WHAT YOU ARE ASKED TO DO:
In the data, rename "Screen dimensions" to "Display size" in the lines between the one holding "Given: Expand list with Meer tonen" and the one holding "Screen dimensions: 1644x549", inclusive. Return only those lines, with nothing else changed.

EXTRACTED ENTRIES:
————————

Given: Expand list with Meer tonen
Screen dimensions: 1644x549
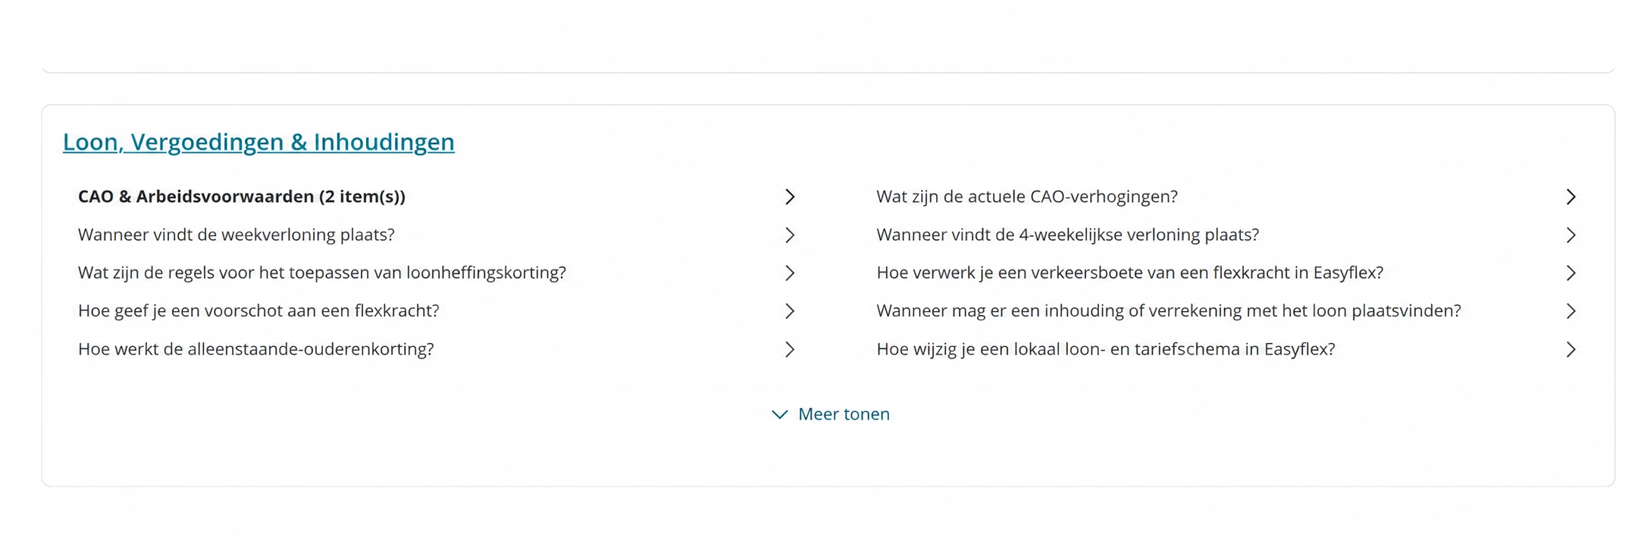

————————

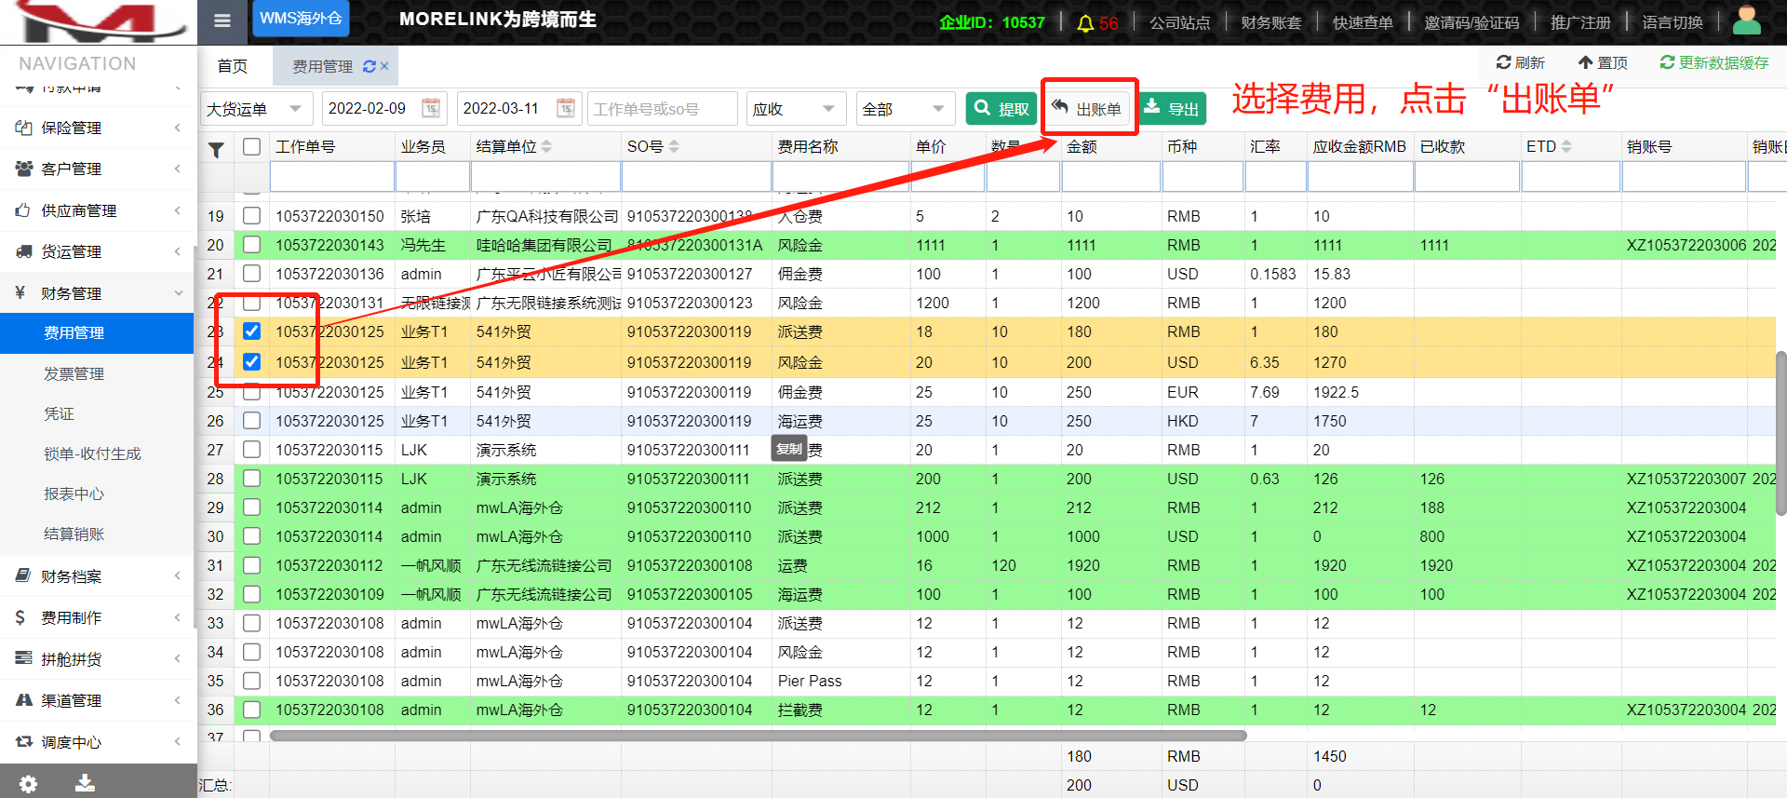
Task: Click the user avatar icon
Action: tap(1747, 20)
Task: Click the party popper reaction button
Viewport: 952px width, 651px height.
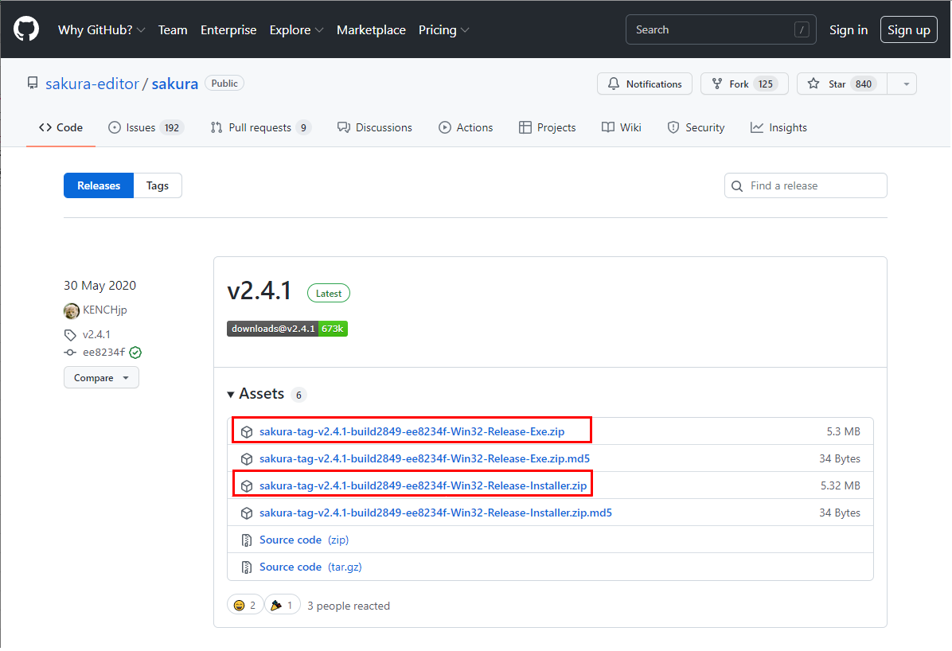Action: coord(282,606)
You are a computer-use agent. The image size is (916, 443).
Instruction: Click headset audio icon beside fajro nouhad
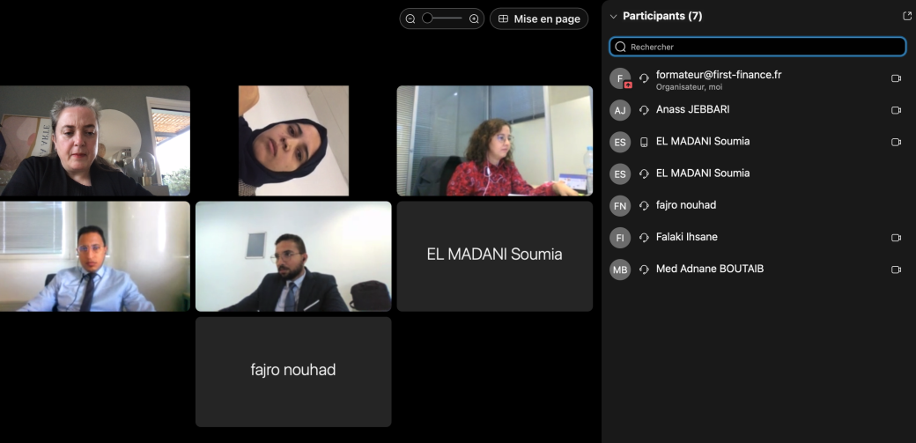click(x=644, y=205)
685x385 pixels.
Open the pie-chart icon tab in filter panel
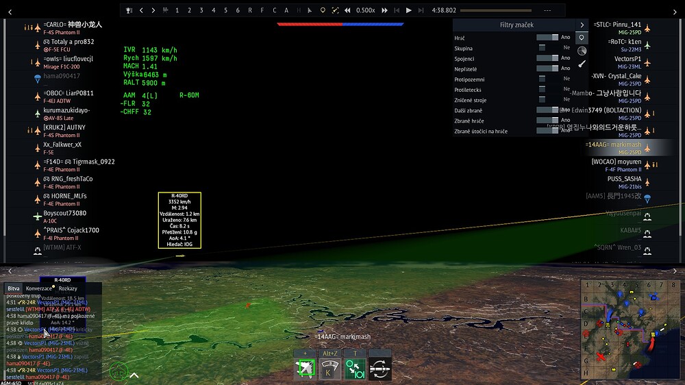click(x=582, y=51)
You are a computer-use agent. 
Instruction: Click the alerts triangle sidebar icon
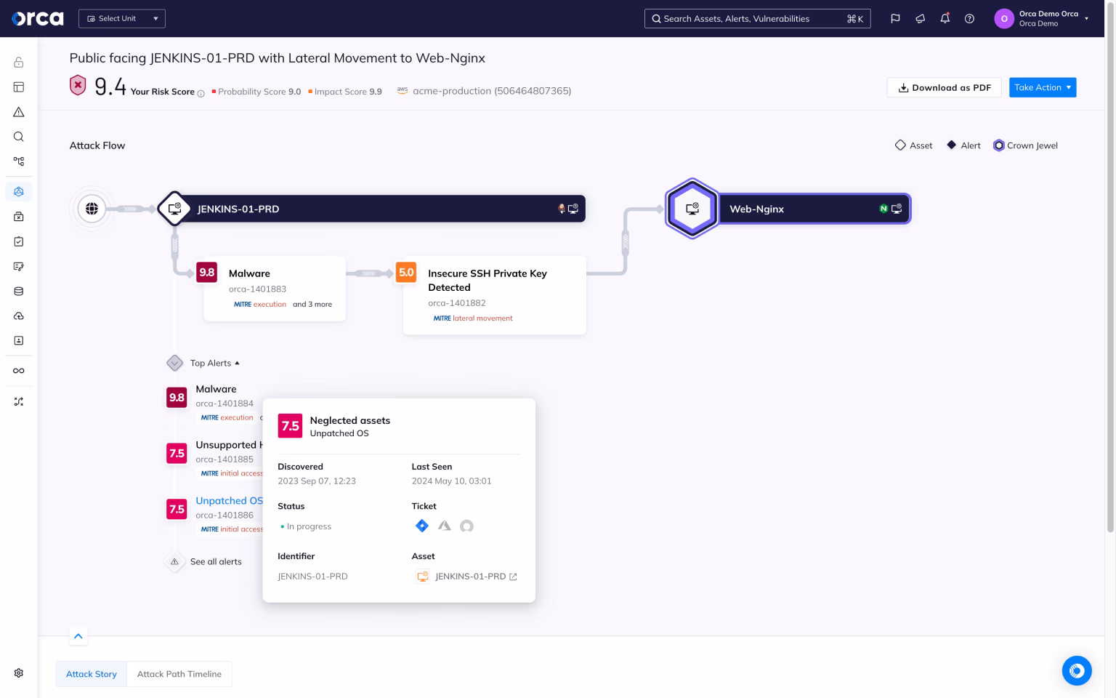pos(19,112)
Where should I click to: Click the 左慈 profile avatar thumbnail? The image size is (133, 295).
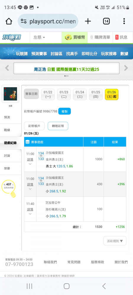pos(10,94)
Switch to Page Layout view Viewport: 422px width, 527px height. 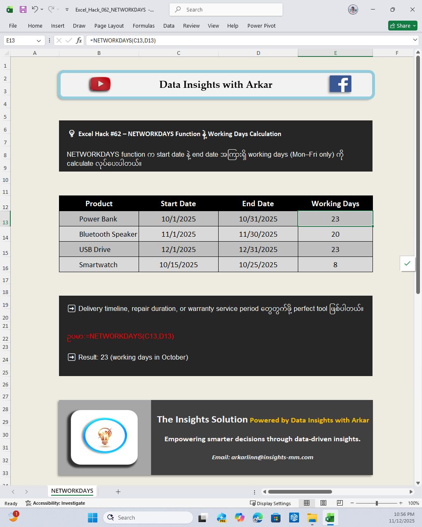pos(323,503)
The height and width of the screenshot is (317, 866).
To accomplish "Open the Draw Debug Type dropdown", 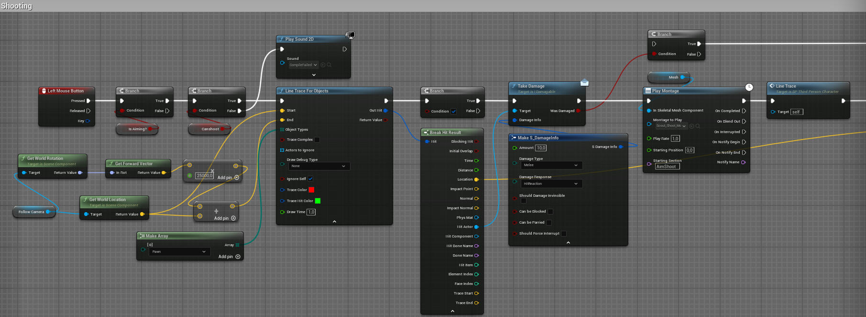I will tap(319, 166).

————————

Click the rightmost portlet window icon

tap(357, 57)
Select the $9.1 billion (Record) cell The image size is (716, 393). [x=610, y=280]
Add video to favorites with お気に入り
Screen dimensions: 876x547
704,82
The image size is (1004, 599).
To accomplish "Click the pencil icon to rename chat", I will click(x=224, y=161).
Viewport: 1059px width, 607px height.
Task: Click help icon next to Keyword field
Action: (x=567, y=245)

————————

SOLVED EXERCISE:
Given: Expand list with Meer tonen
Display size: 1644x549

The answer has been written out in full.